*Written problem:* Put the lines of the items below into a JSON list of strings, one string per line, leaving out blank lines. Include only the lines starting with the line that contains "Where should I click to: Select checkbox" and going on through the line that contains "will click(x=197, y=226).", with both of those lines included.

(Items stored from a collection)
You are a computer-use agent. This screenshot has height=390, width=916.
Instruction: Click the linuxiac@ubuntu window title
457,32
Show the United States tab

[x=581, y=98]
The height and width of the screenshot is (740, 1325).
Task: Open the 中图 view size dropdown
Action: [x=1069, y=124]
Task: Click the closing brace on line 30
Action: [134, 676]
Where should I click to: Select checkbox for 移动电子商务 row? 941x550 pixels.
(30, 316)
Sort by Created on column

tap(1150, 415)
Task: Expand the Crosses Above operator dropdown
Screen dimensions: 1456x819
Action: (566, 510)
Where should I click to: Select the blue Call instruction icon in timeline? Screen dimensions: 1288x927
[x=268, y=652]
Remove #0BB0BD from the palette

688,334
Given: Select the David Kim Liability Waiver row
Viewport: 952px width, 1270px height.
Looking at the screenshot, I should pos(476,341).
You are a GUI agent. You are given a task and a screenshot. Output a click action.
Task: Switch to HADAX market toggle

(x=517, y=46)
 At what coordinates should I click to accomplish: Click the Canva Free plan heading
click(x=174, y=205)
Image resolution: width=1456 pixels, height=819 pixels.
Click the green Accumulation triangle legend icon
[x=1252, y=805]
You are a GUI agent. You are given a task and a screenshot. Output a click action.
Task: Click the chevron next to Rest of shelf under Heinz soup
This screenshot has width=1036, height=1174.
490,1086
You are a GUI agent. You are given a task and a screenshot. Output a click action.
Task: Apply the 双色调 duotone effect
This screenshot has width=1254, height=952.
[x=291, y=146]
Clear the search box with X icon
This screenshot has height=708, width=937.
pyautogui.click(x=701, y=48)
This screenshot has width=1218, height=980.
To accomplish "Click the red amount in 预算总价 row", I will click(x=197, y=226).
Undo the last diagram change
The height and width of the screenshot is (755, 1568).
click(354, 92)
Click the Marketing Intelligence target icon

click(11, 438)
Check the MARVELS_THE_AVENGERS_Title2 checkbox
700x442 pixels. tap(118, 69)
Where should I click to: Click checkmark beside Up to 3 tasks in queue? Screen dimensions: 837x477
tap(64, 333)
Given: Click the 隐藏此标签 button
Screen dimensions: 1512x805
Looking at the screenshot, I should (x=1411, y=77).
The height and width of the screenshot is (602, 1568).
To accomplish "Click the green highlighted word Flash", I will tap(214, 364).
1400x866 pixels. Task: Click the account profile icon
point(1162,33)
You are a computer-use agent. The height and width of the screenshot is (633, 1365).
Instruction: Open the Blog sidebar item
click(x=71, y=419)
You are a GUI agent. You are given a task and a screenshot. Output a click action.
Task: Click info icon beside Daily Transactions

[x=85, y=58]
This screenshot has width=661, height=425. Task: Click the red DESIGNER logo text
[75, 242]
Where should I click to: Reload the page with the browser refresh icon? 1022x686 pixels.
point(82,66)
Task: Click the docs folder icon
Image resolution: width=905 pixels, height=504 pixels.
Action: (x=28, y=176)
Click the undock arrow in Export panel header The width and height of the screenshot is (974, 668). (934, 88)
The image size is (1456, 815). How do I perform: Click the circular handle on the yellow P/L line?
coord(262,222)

*Final answer:*
[
  "Where should I click to: Select checkbox for 移动电子商务 row? 941x550 pixels.",
  "(30, 316)",
  "Sort by Created on column",
  "tap(1150, 415)",
  "Task: Expand the Crosses Above operator dropdown",
  "Screen dimensions: 1456x819",
  "Action: (566, 510)",
  "Where should I click to: Select the blue Call instruction icon in timeline? Screen dimensions: 1288x927",
  "[x=268, y=652]",
  "Remove #0BB0BD from the palette",
  "688,334",
  "Given: Select the David Kim Liability Waiver row",
  "Viewport: 952px width, 1270px height.",
  "Looking at the screenshot, I should pos(476,341).",
  "You are a GUI agent. You are given a task and a screenshot. Output a click action.",
  "Task: Switch to HADAX market toggle",
  "(x=517, y=46)",
  " At what coordinates should I click to accomplish: Click the Canva Free plan heading",
  "click(x=174, y=205)",
  "Image resolution: width=1456 pixels, height=819 pixels.",
  "Click the green Accumulation triangle legend icon",
  "[x=1252, y=805]",
  "You are a GUI agent. You are given a task and a screenshot. Output a click action.",
  "Task: Click the chevron next to Rest of shelf under Heinz soup",
  "This screenshot has width=1036, height=1174.",
  "490,1086",
  "You are a GUI agent. You are given a task and a screenshot. Output a click action.",
  "Task: Apply the 双色调 duotone effect",
  "This screenshot has width=1254, height=952.",
  "[x=291, y=146]",
  "Clear the search box with X icon",
  "This screenshot has height=708, width=937.",
  "pyautogui.click(x=701, y=48)",
  "This screenshot has width=1218, height=980.",
  "To accomplish \"Click the red amount in 预算总价 row\", I will click(x=197, y=226)."
]